One name that cannot go uncredited when it comes to the area’s early construction days is John Backstrom

In 1904, the Backstrom clan came to what would soon be considered the Stettler area

By Carson Ellis

One name that cannot go uncredited when it comes to the early days of construction in both the Town and County of Stettler is Swedish Immigrant John Backstrom.

He was born in 1858 in Ostmark, Varmlands Lan, Sweden.

In 1865, the Backstrom family which was comprised of Father Bengt, Mother Annie, and three children, immigrated to Swan Lake, Minnesota. While in Minnesota, two more children were brought into the Backstrom family. At some point between 1880 and 1885, the family again moved, this time settling in Devils Lake, North Dakota.

This would not be the last time the family was on the move.

In 1904, the Backstrom clan came to what would soon be considered the Stettler area.

John and his wife Carolina are noted as having homesteaded on the SE & SW 28-38-20-W4.

John was a talented contractor and carpenter.

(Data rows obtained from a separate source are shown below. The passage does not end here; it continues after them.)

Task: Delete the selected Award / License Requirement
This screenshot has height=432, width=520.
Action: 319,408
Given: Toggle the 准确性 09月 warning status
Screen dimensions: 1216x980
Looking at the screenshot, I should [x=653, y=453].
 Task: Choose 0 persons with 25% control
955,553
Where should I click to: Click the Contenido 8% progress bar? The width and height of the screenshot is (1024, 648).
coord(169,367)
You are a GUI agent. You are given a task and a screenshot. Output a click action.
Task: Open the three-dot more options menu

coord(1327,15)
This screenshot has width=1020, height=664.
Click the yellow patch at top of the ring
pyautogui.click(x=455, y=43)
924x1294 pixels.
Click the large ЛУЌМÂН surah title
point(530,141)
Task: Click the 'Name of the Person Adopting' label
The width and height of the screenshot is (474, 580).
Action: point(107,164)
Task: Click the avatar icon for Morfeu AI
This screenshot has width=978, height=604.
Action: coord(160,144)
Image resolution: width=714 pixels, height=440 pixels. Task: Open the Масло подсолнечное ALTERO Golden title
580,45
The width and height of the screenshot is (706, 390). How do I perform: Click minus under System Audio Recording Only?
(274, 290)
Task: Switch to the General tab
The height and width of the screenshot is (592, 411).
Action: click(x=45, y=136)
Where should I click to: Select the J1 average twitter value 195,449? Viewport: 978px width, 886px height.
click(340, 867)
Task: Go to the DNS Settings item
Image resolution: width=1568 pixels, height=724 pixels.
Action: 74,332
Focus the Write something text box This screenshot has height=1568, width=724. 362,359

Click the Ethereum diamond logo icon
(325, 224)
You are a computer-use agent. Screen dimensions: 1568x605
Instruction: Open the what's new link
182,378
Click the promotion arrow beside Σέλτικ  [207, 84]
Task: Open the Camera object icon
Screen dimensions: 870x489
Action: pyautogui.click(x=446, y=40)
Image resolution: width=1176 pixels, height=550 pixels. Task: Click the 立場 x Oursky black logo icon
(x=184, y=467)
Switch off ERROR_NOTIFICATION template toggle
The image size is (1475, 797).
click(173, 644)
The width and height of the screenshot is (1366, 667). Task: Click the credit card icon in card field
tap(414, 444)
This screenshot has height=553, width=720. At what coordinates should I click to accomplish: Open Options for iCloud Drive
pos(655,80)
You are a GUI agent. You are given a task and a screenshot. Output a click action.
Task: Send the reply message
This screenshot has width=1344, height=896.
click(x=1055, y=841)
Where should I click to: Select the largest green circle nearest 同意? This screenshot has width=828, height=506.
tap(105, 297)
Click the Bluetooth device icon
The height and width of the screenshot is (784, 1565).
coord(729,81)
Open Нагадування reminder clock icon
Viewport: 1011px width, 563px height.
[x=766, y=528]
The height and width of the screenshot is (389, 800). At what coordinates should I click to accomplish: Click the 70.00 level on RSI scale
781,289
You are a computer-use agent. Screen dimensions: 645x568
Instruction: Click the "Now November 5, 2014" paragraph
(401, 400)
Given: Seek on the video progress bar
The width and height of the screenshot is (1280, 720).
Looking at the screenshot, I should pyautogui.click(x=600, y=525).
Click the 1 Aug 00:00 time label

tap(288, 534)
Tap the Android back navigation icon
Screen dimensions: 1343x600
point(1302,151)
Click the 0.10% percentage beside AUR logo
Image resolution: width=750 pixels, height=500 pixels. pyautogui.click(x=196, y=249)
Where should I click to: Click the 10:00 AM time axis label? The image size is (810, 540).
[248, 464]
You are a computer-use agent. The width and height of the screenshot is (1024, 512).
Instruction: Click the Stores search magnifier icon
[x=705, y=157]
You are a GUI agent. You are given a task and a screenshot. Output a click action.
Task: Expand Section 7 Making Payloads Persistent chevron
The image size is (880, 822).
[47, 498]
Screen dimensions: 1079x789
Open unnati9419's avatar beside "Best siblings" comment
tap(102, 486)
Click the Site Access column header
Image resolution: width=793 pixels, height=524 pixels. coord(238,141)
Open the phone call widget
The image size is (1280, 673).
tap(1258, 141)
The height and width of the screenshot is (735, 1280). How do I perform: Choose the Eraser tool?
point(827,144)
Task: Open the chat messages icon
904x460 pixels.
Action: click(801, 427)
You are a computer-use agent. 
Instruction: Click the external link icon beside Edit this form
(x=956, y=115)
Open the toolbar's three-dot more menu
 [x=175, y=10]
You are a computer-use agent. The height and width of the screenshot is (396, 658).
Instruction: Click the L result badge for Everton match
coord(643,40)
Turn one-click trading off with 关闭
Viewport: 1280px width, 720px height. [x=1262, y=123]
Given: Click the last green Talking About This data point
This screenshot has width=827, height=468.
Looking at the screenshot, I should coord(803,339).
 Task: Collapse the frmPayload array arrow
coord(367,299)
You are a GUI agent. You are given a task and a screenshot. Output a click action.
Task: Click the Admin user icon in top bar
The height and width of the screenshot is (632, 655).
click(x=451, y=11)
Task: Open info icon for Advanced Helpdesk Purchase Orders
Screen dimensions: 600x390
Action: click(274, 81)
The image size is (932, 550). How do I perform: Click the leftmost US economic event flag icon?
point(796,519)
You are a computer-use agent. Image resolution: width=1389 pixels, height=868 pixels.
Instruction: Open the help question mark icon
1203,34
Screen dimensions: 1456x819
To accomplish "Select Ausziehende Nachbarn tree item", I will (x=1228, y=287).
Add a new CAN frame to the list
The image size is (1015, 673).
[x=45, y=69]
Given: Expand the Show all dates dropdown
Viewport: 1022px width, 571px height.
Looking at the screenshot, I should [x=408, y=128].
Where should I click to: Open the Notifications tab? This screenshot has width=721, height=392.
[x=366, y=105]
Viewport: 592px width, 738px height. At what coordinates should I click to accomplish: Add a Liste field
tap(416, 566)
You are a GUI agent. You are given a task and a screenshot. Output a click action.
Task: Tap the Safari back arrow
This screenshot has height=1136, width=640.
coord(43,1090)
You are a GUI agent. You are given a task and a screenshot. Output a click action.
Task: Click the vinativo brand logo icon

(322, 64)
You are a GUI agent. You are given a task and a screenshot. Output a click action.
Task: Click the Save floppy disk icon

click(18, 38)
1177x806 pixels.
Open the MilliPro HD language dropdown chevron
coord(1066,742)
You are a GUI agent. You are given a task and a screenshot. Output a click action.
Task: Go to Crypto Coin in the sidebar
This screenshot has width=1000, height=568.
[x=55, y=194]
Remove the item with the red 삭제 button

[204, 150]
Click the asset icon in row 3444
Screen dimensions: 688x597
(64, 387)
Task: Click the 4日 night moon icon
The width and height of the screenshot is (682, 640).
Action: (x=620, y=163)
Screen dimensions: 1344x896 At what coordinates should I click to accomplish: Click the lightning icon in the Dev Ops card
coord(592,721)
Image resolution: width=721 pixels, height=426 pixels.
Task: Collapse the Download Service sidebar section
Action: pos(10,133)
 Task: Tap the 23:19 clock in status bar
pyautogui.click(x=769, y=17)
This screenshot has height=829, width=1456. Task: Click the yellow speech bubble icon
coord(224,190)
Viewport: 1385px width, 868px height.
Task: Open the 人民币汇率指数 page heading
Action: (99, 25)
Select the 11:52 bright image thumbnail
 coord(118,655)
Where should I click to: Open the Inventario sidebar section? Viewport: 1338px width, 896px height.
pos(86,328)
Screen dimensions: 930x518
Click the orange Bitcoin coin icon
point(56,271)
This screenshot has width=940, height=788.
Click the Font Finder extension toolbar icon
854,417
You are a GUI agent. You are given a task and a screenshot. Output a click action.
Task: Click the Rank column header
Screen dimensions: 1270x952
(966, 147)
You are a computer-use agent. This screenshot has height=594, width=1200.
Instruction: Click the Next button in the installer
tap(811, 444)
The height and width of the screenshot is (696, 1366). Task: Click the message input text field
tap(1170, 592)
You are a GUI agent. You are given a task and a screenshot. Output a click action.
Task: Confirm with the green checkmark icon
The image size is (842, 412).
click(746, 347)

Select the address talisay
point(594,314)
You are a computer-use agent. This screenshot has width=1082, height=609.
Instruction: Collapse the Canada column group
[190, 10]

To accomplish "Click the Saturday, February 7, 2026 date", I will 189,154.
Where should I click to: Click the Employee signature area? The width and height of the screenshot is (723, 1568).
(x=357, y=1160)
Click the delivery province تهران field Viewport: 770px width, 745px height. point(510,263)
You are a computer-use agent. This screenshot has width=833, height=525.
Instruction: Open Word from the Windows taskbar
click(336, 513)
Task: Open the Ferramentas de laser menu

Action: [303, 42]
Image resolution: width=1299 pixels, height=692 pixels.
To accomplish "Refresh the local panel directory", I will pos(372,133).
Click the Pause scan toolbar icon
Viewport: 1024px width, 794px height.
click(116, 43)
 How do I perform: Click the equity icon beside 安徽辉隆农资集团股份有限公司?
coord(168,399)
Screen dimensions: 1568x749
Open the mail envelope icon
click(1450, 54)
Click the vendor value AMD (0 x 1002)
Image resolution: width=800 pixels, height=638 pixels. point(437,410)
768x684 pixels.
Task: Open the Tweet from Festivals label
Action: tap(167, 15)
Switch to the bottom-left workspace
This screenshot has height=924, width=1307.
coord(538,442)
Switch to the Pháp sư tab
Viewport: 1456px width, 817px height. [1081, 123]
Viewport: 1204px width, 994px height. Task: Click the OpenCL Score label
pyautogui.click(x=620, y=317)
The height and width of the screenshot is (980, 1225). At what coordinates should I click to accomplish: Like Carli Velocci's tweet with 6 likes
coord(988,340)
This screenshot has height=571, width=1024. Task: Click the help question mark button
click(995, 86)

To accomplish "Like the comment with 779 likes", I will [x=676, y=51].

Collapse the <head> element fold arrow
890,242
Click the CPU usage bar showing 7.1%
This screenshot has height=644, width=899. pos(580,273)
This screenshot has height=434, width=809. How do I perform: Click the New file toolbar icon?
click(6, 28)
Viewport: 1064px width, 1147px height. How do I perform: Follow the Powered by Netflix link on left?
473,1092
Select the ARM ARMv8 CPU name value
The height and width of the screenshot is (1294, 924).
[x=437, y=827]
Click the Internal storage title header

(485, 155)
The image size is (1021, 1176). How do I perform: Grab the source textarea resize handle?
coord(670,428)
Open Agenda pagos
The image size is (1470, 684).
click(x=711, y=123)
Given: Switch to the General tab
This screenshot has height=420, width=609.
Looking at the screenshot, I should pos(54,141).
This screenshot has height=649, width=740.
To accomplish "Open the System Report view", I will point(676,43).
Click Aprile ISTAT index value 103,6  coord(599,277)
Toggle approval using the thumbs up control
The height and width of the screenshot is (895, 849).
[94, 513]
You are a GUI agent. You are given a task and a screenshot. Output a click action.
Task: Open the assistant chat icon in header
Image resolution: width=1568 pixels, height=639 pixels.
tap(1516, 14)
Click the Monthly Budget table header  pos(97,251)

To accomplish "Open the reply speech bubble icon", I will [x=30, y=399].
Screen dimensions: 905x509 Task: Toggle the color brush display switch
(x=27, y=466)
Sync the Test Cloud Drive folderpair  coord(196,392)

He built a hardware store on the lot where Cabinet of Curiosities now stands.

He was assisted with his contracting work by his brother Nels and his brother-in-law who was a plasterer. The Ransom school, which was opened in 1906, and was roughly three miles southwest of the Stettler Museum, was one of their buildings.

Another Backstrom project was the town’s first official school which was built in town in 1907 and would later become the Stettler courthouse. Both buildings currently sit at the Museum grounds.

Also, if you’re ever out in the splendid community of Big Valley, have a wander over to the ruins of the Roundhouse. This would be another project that John and his associates were a part of.

One building that John and his brother Nels were a key part of, but is sadly no longer with us, would be the second church to be built in Stettler and originally sat where the United Church now sits.

St. David’s Lutheran Church was constructed in 1906.

It was approximately 28 ft. wide, and 40 ft. long, and had 10 ft. walls which would mean the steep pitched roof had a peak of roughly 24 ft. high.

The church’s entry was part of the eight ft. by eight ft. bell tower, and extended up to about 32 ft.

Mr. Alfred Erichsen, who wrote a fantastic book on the Lutheran community of Stettler, notes that the height of the belfry and steeple came out to 60 ft. and probably doubled the cost of the building, but that Mr. Backstrom was determined to do it right.

Churches were often built as landmarks, and the Backstroms had most certainly seen landmark churches in North Dakota and Minnesota, so they were determined to build St. David’s as a landmark.

The Backstrom family would comprise a large part of the early Lutheran community. However other names in the congregation would include Olsons, Borglands and Carlsons.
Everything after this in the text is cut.